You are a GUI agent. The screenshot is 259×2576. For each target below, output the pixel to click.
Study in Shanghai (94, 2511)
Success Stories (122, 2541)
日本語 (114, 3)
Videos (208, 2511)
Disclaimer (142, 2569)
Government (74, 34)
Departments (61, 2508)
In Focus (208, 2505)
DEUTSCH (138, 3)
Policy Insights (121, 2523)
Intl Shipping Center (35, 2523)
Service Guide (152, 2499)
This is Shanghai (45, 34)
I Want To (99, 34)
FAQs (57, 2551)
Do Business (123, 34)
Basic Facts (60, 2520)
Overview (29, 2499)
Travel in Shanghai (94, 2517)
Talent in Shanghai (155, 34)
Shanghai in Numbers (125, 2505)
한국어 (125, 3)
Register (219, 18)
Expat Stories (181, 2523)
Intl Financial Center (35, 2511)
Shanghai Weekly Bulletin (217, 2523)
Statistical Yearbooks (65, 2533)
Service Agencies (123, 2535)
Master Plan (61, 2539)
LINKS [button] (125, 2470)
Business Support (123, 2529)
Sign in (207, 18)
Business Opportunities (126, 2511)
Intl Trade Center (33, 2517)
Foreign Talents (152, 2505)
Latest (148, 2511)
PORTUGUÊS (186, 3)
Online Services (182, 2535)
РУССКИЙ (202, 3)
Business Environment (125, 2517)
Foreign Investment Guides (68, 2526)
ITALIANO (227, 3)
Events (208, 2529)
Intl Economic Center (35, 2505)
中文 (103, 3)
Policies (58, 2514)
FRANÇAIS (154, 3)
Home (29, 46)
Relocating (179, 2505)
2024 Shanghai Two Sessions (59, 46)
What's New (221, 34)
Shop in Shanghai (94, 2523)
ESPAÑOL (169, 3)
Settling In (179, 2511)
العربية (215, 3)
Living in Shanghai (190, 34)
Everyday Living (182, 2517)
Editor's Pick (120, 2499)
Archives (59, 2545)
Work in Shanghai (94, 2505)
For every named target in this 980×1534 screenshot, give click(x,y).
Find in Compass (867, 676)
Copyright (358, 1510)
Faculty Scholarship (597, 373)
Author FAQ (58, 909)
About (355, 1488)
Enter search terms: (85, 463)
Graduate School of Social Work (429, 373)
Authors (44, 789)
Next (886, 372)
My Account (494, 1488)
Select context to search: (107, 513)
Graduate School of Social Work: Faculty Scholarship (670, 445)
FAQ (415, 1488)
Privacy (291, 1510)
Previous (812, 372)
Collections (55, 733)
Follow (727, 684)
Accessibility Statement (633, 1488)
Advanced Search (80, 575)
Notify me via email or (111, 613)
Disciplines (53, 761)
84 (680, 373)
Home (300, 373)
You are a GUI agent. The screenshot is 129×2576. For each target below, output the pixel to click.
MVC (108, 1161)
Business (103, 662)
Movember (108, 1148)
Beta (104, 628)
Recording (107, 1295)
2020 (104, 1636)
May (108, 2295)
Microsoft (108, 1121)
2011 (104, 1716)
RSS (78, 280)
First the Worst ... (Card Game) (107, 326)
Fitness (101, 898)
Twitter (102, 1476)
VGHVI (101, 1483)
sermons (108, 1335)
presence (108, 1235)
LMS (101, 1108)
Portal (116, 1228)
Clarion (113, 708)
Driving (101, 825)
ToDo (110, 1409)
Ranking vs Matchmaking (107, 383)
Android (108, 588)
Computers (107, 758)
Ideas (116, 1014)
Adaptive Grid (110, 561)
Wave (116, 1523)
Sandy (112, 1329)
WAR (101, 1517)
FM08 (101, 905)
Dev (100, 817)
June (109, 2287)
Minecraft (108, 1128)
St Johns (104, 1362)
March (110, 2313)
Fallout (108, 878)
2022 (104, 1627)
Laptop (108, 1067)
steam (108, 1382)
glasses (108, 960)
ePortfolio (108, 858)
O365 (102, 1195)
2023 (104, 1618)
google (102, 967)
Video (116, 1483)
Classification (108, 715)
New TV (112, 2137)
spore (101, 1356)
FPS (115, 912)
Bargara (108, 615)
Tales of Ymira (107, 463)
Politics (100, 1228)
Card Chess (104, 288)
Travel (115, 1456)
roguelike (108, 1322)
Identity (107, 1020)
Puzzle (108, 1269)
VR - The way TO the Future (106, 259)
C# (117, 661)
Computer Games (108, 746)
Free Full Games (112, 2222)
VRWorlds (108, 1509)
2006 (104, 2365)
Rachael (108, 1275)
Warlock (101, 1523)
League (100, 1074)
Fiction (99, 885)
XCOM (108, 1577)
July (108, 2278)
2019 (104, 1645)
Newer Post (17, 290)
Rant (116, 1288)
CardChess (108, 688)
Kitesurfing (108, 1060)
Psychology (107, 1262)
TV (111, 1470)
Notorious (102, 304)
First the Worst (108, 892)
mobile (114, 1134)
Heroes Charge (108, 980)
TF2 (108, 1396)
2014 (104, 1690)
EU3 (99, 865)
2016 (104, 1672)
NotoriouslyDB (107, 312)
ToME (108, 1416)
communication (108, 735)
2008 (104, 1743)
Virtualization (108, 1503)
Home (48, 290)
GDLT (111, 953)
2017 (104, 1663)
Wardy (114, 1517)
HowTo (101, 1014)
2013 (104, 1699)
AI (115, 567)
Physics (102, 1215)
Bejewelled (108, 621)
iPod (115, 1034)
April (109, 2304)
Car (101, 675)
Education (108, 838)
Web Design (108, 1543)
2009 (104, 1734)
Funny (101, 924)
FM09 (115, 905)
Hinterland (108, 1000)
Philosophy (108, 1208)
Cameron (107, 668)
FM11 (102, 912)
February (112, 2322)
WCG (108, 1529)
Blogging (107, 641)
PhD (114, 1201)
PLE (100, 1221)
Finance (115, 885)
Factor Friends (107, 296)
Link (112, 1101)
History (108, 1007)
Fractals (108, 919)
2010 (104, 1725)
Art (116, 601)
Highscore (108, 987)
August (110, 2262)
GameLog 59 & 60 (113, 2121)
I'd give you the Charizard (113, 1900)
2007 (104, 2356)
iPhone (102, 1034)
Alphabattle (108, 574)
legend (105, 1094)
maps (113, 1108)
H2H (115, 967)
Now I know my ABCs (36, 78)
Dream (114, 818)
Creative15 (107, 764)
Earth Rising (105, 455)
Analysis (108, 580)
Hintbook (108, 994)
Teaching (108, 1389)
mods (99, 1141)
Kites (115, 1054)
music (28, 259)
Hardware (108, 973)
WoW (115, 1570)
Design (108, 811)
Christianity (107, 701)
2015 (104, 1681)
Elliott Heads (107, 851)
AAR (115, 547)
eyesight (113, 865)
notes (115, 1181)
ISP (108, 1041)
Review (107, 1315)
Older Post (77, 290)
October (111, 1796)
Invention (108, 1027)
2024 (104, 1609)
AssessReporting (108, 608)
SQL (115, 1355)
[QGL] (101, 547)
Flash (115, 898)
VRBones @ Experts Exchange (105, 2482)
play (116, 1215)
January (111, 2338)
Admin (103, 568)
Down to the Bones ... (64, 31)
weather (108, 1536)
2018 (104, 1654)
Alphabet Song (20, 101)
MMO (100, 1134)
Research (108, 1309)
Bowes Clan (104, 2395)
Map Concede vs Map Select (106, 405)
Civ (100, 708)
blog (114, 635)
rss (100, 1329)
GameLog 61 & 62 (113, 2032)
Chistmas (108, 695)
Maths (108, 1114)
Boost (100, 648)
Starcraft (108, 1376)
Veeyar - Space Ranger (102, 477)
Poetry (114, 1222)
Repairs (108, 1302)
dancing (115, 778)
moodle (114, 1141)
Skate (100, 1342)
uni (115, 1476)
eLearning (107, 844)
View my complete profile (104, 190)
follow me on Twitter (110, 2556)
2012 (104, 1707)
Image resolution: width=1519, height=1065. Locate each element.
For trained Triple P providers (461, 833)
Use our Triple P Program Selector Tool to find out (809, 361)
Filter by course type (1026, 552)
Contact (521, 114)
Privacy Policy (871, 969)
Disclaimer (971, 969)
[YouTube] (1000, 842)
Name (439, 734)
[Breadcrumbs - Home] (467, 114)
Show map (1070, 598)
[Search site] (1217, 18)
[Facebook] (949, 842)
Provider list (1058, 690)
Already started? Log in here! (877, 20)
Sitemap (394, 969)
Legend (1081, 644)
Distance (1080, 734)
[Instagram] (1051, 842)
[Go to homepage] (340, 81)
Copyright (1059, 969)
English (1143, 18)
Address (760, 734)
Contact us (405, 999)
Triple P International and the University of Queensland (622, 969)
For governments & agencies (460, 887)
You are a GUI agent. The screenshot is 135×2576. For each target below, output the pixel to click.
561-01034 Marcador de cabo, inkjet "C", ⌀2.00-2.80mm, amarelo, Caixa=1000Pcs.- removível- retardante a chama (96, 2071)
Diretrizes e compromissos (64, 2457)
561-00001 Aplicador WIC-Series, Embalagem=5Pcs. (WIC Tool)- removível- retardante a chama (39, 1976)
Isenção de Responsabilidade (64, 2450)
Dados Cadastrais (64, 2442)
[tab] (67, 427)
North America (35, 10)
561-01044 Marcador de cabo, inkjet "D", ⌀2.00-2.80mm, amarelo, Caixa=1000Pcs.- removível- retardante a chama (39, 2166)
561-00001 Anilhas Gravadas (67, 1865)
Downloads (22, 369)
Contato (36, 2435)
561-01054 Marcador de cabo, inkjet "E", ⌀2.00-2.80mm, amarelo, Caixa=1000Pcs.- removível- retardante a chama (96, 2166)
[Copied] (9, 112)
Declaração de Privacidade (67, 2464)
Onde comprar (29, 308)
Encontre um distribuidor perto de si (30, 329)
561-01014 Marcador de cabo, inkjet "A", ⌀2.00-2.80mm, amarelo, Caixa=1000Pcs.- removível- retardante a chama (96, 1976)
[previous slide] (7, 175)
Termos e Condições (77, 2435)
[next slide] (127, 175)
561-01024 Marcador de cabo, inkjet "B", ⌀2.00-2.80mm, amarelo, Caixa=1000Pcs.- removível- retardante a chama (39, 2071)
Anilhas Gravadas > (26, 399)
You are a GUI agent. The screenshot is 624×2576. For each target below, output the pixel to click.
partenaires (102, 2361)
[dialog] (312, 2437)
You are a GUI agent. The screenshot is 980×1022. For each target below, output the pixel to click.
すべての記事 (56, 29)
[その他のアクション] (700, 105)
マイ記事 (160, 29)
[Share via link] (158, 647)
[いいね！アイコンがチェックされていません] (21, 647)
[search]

* EXERCISE REQUIREMENTS *
Select every line above that contains the string "Work", and copy each one out in full.

* THE OUTPUT *
Work in Shanghai (94, 2505)
Graduate School of Social Work (429, 373)
Graduate School of Social Work: Faculty Scholarship (670, 445)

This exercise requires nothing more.